Did you say, hearing the schooner overhead, we turned back to the weir?
In rags and crystals, sometimes with a shred of sense, an odd dignity
The boy must have known the particles fell through the house after him
All in all we were taking our time, the sea returned—no more pirates
I inch and only sometimes as far as the twisted pole gone in spare colors
Wanting to write something I could think only of my own ideas, though you surely have your separate, private being in some place I will never walk through. And then of the dismal space between us, filled though it may be with interesting objects, standing around like trees waiting to be discovered. It may be that this is the intellectual world. But if so, what poverty—even the discoveries yet to be made, and which shall surprise us, even us. It must be heightened somehow, but not to brutality. That is an invention and not a true instinct, and this must never be invented. Yet I am forced to invent, even if during the process I become a
songe-creux,
inaccurate dreamer, and these inventions are then to be claimed by the first person who happens on them. I’m hoping that homosexuals not yet born get to inquire about it, inspect the whole random collection as though it were a sphere. Isn’t the point of pain the possibility it brings of being able to get along without pain, for awhile, of manipulating our marionette-like limbs in the strait-jacket of air, and so to have written something? Unprofitable shifts of light and dark in the winter sky address this dilemma very directly. In time to come we shall perceive them as the rumpled linen or scenery through which we did walk once, for a short time, during some sort of vacation. It is a frostbitten, brittle world but once you are inside it you want to stay there always.

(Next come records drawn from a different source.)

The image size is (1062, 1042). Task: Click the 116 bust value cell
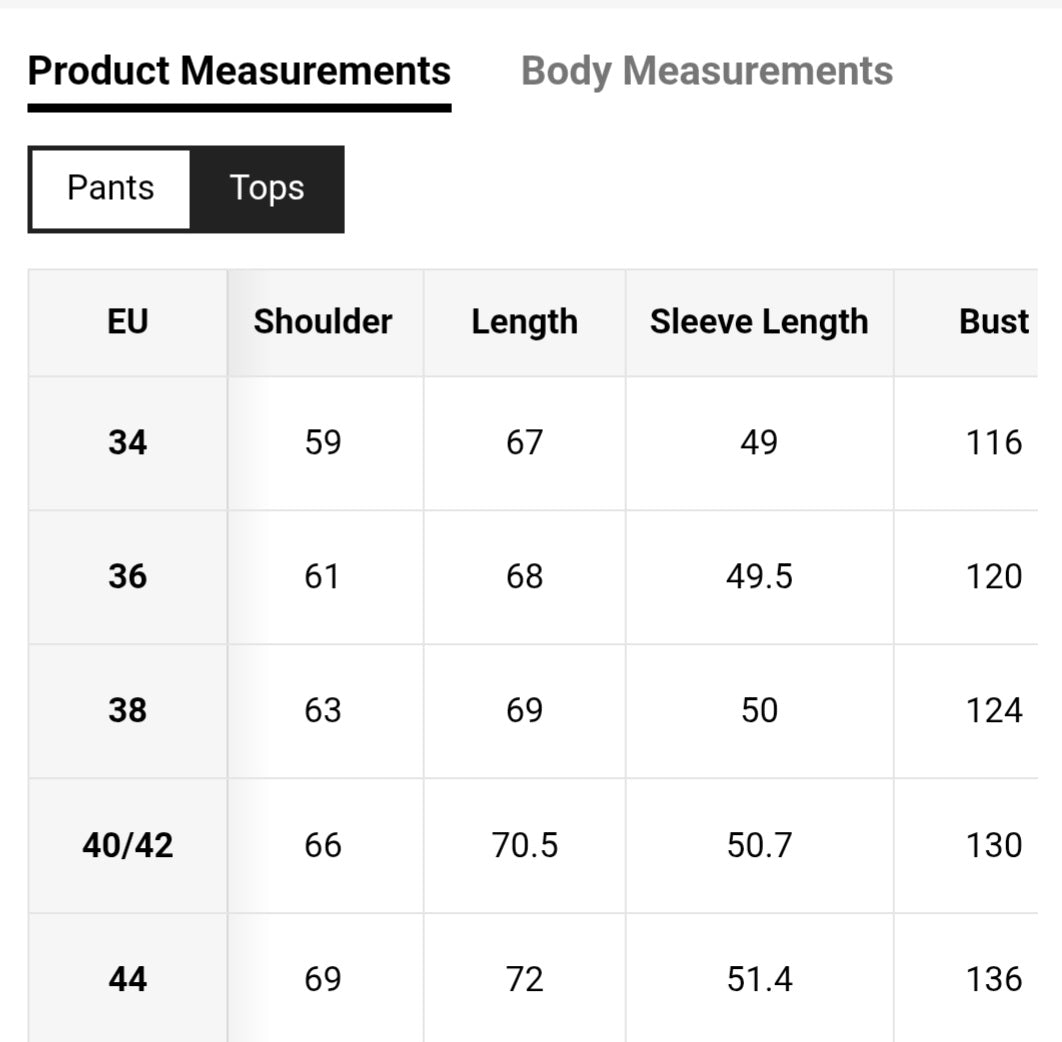click(x=993, y=442)
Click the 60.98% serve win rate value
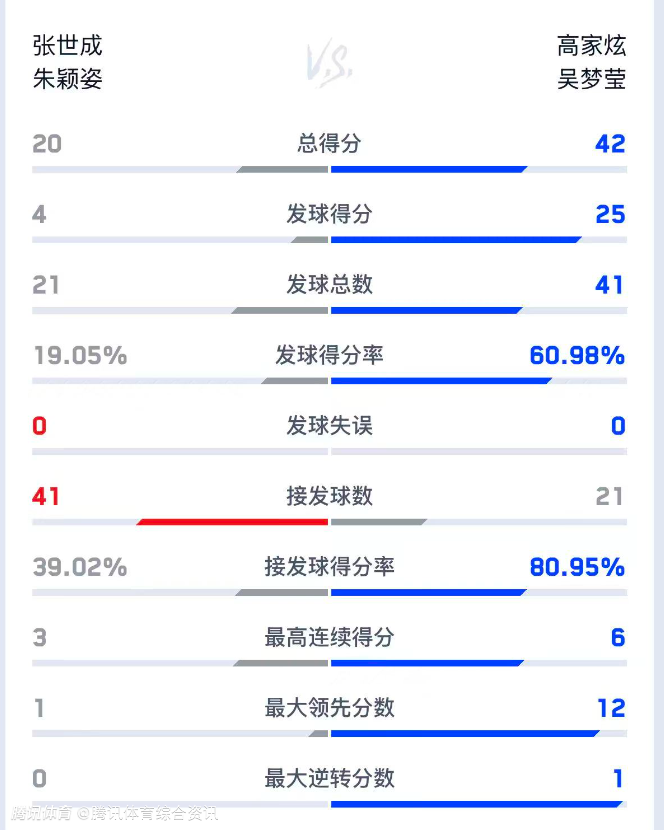 point(577,355)
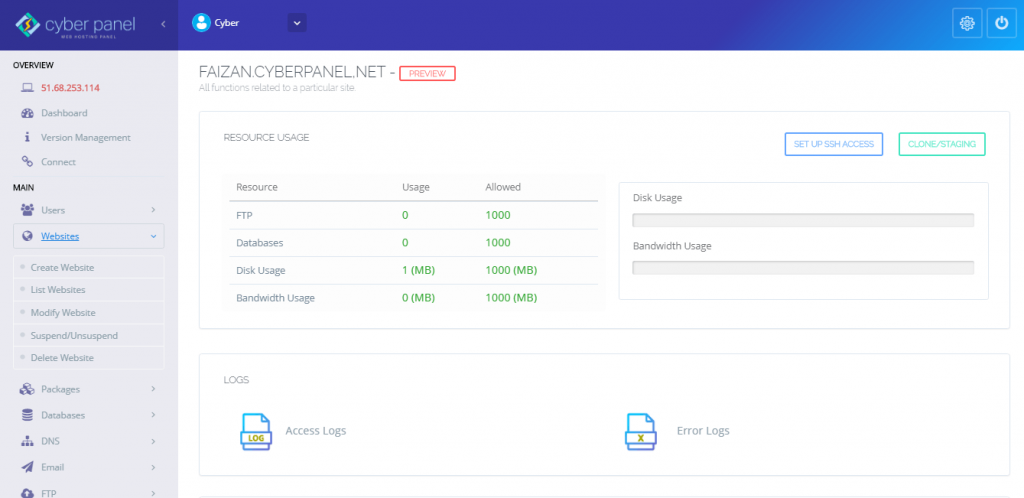Click the server IP address 51.68.253.114
This screenshot has height=498, width=1024.
tap(70, 88)
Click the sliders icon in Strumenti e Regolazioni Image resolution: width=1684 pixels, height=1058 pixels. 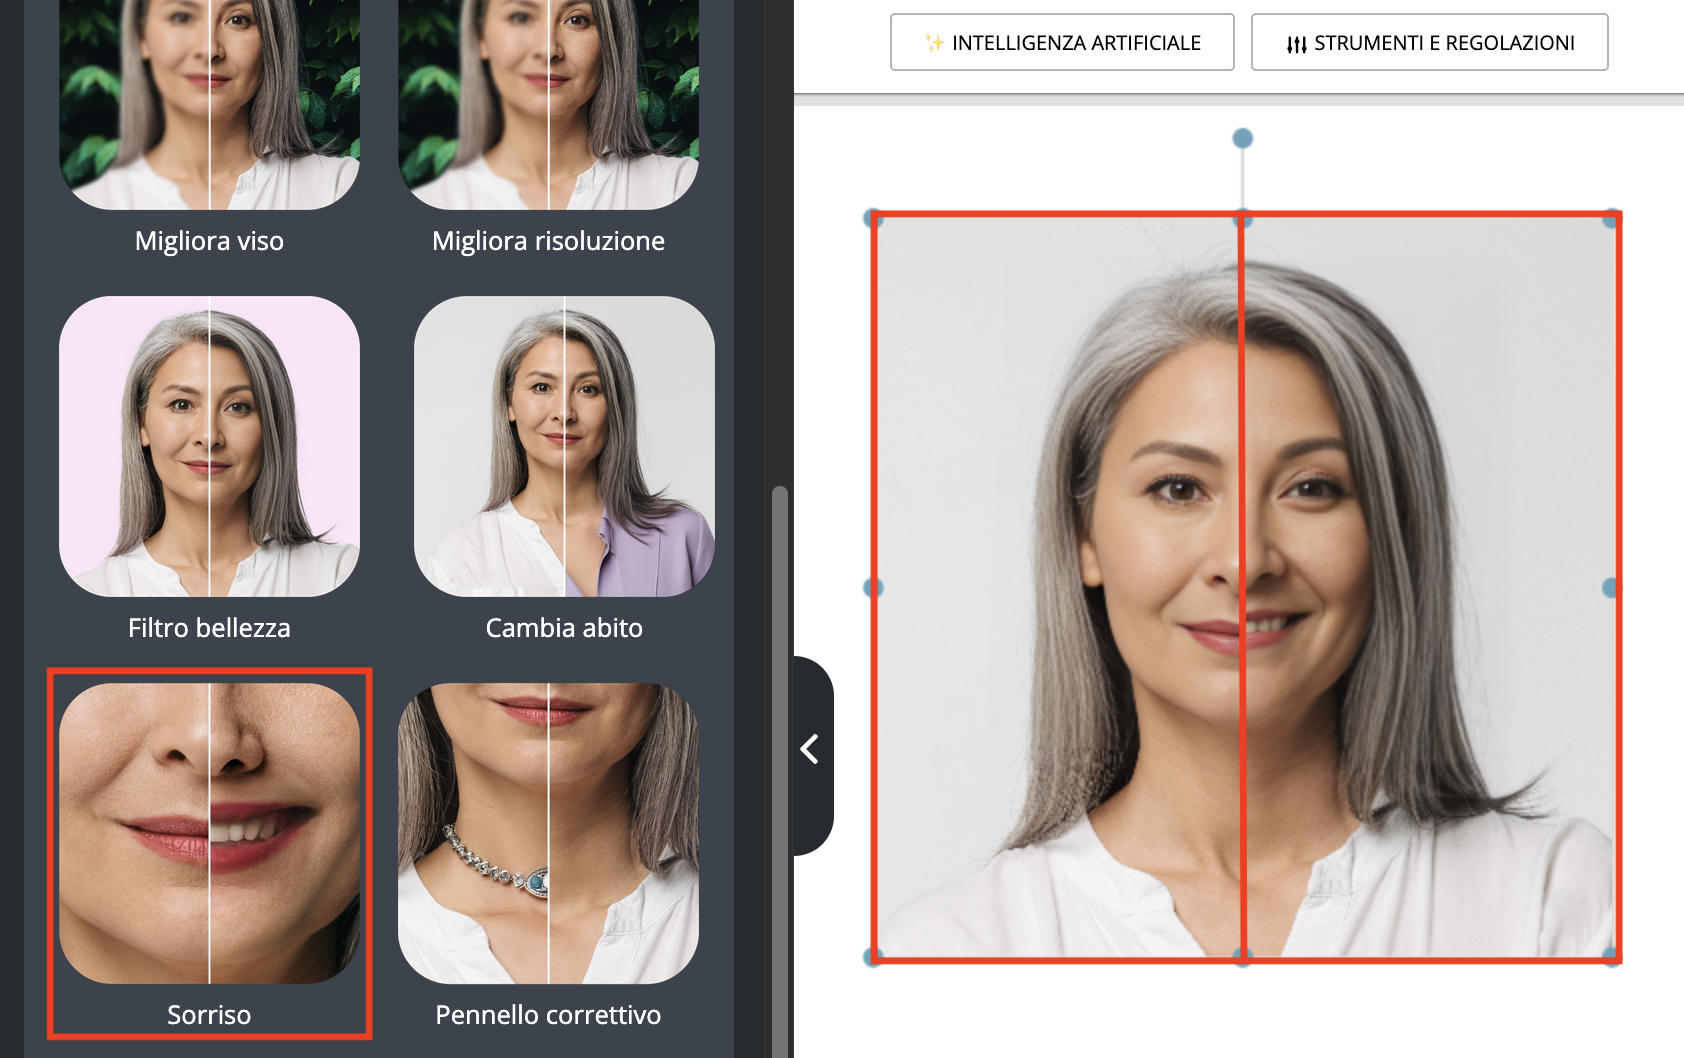click(x=1296, y=44)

The year—not yet abandoned but a living husk, a lesson
… and can see the many hidden ways merit drains out of the established and internationally acclaimed containers, like a dry patch of sky. It is an affair of some enormity. The sky is swathed in a rich, gloomy and finally silly grandeur, like drapery in a portrait by Lebrun. This is to indicate that our actions in this tiny, tragic platform are going to be more than usually infinitesimal, given the superhuman scale on which we have to operate, and also that we should not take any comfort from the inanity of our situation; we are still valid creatures with a job to perform, and the arena facing us, though titanic, hasn’t rolled itself beyond the notion of dimension. It isn’t suitable, and it’s here. Shadows are thrown out at the base of things at right angles to the regular shadows that are already there, pointing in the correct direction. They are faint but not invisible, and it seems appropriate to start intoning the litany of dimensions there, at the base of a sapling spreading its lines in two directions. The temperature hardens, and things like the smell and the mood of water are suddenly more acute, and may help us. We will never know whether they did.